Dataset records:
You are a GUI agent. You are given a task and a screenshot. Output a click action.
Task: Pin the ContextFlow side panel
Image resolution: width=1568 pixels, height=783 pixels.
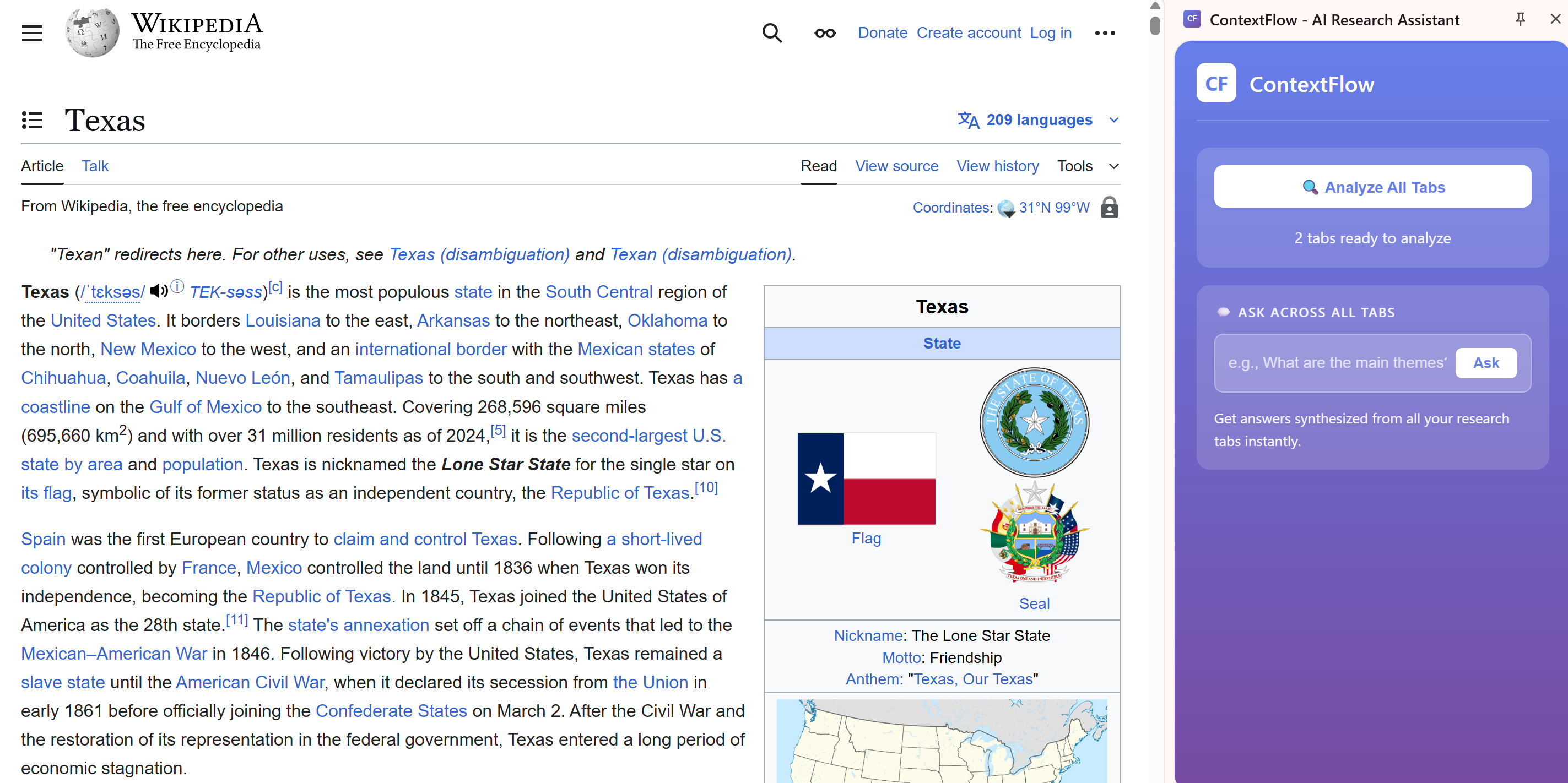tap(1520, 19)
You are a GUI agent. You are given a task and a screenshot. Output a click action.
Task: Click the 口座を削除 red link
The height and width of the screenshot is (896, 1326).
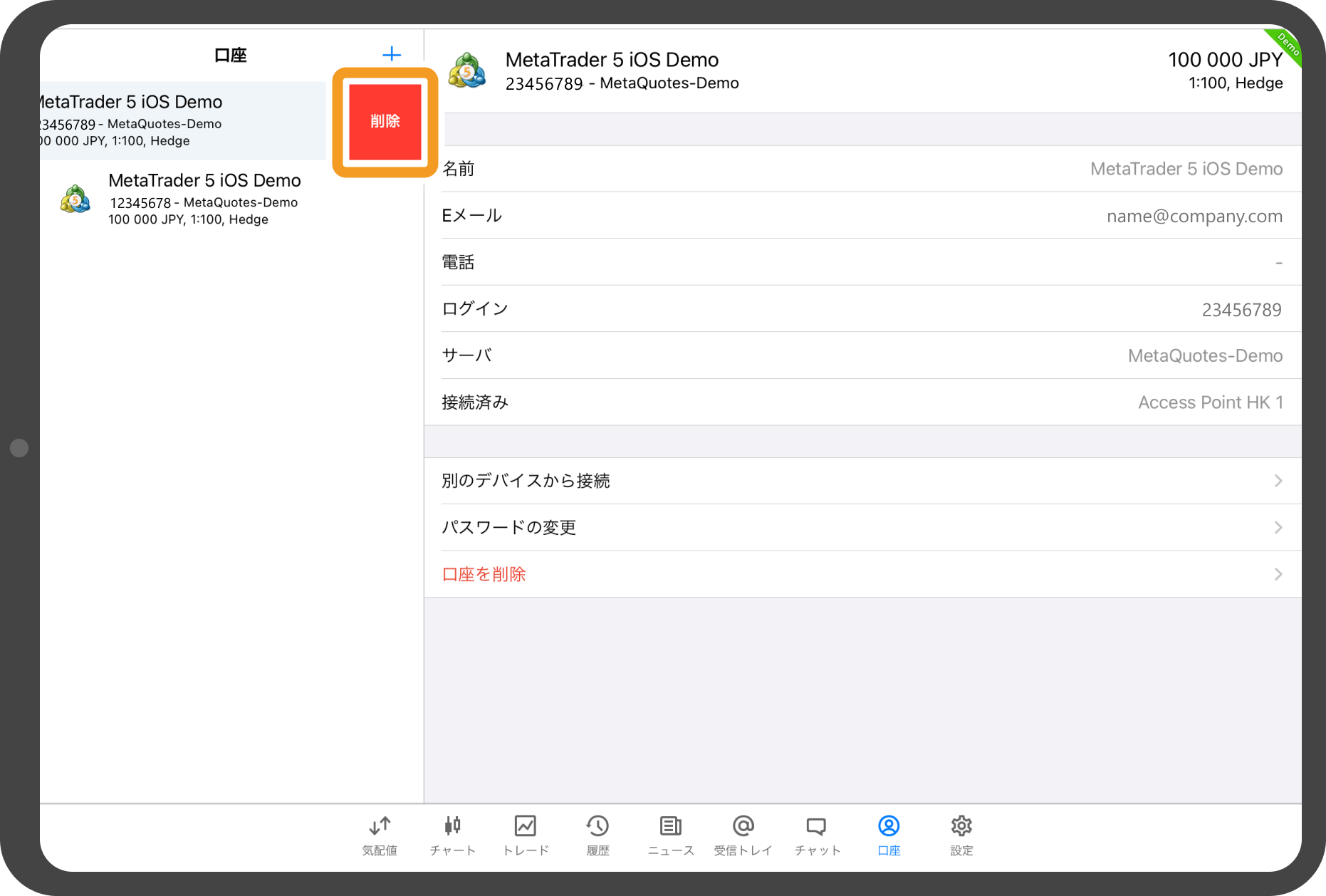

Exercise objective: Every line above is to be repeated exactly, but no picture is to appear in the copy.

Finished task:
You are a GUI agent. You are given a task and a screenshot. Output a click action.
Task: Pin the ContextFlow side panel
Image resolution: width=1568 pixels, height=783 pixels.
tap(1520, 19)
You are a GUI agent. You are given a task and a screenshot. Output a click action.
Task: Click the 口座を削除 red link
The height and width of the screenshot is (896, 1326).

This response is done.